LLMs are increasingly popular for reasoning tasks, such as multi-turn QA, task completion, code generation, or mathematics. However, they often make mistakes and need to be able to identify and correct them. In order to study this, we break down the self-correction process into two components: mistake finding and output correction. In our study, we test state-of-the-art LLMs on these two components separately.
We have created a new evaluation benchmark dataset called BIG-Bench Mistake to assess LLMs’ ability to find mistakes. This dataset consists of Chain-of-Thought traces generated using PaLM 2 on five tasks in BIG-Bench. Each trace is annotated with the location of the first logical mistake. We have labeled the dataset with the help of human labelers, ensuring high inter-rater reliability.
Our experiments show that LLMs struggle with mistake finding even for simple and unambiguous mistakes. Prompting methods such as direct (trace), direct (step), and CoT (step) yield low accuracy overall. We also find that mistake-finding cannot be used as a proxy for correctness of the answer.
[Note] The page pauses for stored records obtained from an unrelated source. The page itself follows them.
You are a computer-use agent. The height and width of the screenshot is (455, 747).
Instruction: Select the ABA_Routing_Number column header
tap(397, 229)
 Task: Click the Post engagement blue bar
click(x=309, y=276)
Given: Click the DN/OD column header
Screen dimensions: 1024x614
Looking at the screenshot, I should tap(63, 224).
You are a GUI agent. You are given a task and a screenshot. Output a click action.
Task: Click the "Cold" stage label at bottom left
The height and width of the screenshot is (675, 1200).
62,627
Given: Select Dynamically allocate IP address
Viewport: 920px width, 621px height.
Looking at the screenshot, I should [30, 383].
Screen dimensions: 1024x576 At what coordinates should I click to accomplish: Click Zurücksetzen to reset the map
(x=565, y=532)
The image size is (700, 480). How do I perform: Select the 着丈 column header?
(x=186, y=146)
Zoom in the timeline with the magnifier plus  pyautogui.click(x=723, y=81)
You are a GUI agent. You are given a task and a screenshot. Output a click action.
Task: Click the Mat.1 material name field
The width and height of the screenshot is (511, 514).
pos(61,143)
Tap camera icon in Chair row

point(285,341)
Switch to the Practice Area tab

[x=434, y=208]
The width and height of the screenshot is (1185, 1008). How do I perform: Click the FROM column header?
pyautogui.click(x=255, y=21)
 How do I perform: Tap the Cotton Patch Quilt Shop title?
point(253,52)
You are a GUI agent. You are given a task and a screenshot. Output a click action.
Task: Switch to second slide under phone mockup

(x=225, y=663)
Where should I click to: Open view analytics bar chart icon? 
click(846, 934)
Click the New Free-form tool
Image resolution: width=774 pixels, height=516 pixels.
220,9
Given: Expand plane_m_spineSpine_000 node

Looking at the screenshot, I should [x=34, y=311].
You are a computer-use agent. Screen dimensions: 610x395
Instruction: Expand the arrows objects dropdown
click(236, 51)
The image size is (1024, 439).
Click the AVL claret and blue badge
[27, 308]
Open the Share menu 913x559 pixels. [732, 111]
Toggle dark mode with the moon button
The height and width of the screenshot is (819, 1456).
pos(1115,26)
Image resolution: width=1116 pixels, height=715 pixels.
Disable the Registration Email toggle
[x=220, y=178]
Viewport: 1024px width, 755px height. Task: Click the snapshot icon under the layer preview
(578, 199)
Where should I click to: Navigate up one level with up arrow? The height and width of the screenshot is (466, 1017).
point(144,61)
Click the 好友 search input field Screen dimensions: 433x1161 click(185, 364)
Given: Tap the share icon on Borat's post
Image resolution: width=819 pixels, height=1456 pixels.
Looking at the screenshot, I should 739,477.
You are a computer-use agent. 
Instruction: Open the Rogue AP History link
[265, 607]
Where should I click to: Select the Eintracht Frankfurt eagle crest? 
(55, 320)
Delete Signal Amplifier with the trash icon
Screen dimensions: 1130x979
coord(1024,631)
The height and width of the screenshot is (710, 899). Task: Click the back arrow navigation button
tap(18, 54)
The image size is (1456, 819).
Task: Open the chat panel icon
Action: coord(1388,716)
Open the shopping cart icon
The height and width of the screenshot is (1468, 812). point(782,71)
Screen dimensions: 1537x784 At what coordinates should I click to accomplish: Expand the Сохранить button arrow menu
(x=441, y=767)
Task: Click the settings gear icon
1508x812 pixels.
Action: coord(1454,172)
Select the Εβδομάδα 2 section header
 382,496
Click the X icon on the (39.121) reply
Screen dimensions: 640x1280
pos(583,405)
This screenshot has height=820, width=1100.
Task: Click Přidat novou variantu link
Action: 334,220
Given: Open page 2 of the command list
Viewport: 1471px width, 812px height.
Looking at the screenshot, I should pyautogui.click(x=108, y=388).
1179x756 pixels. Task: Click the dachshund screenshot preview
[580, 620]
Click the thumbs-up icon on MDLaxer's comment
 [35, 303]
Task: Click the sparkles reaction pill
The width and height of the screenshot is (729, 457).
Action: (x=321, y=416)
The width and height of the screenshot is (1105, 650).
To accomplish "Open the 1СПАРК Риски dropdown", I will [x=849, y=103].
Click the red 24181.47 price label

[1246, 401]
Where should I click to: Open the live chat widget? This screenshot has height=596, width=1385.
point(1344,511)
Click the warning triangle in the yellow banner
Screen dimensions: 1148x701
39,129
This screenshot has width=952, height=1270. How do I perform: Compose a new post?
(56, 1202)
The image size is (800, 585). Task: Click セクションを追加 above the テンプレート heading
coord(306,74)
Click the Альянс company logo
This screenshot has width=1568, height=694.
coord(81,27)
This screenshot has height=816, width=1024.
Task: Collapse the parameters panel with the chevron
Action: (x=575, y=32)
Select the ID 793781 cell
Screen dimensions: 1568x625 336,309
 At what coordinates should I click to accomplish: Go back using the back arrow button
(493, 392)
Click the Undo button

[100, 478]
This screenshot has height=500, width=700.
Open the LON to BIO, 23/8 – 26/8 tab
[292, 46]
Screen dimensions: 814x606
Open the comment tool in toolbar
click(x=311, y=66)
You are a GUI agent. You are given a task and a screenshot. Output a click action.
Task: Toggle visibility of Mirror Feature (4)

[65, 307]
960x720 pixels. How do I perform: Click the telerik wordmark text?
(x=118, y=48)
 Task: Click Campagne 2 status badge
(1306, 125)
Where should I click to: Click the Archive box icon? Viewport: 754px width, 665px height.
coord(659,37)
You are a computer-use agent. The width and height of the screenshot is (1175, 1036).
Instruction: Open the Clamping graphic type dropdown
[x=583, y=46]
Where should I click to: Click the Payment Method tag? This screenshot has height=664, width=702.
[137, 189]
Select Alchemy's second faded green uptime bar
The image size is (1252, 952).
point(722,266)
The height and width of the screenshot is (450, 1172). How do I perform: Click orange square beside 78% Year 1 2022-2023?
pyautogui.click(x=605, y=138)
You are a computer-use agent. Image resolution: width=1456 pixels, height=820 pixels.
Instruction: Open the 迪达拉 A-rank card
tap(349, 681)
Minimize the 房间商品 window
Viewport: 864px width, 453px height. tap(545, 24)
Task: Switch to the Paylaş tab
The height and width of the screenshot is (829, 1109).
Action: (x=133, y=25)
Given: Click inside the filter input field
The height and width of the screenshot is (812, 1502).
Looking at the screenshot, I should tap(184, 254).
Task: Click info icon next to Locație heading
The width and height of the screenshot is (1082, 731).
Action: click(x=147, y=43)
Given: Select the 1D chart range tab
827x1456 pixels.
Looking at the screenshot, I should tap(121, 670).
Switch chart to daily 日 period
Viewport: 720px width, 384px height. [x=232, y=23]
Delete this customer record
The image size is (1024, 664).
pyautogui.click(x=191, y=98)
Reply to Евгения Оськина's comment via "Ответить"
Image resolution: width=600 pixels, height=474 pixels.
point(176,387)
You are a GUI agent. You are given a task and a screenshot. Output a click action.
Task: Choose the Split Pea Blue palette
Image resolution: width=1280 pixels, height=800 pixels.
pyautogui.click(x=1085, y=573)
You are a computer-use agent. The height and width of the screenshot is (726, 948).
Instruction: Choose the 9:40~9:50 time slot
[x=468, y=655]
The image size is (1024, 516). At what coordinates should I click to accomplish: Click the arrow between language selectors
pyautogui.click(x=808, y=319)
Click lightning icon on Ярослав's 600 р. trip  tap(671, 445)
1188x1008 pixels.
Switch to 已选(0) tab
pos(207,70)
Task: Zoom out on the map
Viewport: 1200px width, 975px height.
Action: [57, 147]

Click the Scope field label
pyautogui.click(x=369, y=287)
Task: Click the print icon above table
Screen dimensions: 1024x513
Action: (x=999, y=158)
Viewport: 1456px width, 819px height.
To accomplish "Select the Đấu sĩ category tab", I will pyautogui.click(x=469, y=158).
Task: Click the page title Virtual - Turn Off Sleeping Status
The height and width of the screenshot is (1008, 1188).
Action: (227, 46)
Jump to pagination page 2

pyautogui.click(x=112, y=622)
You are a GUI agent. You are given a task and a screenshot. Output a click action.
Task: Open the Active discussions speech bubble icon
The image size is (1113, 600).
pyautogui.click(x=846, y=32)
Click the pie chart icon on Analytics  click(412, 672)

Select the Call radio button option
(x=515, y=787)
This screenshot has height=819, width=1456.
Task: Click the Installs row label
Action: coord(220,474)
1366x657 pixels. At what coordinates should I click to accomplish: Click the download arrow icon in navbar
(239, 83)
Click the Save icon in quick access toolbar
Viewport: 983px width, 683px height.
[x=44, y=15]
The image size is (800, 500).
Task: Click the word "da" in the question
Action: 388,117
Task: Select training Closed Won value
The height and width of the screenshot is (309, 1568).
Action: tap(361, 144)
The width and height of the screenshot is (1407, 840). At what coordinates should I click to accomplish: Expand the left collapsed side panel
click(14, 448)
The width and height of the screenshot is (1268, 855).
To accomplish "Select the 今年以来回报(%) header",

However, we propose a backtracking method that allows LLMs to correct errors. By generating alternative outputs for the mistake step, we can improve the accuracy of the LLMs. Our method shows more gains than losses compared to a random baseline approach.
Furthermore, we find that mistake finding can generalize to tasks that LLMs have never seen before. Fine-tuned reward models perform better than zero-shot prompting with a larger model in most cases.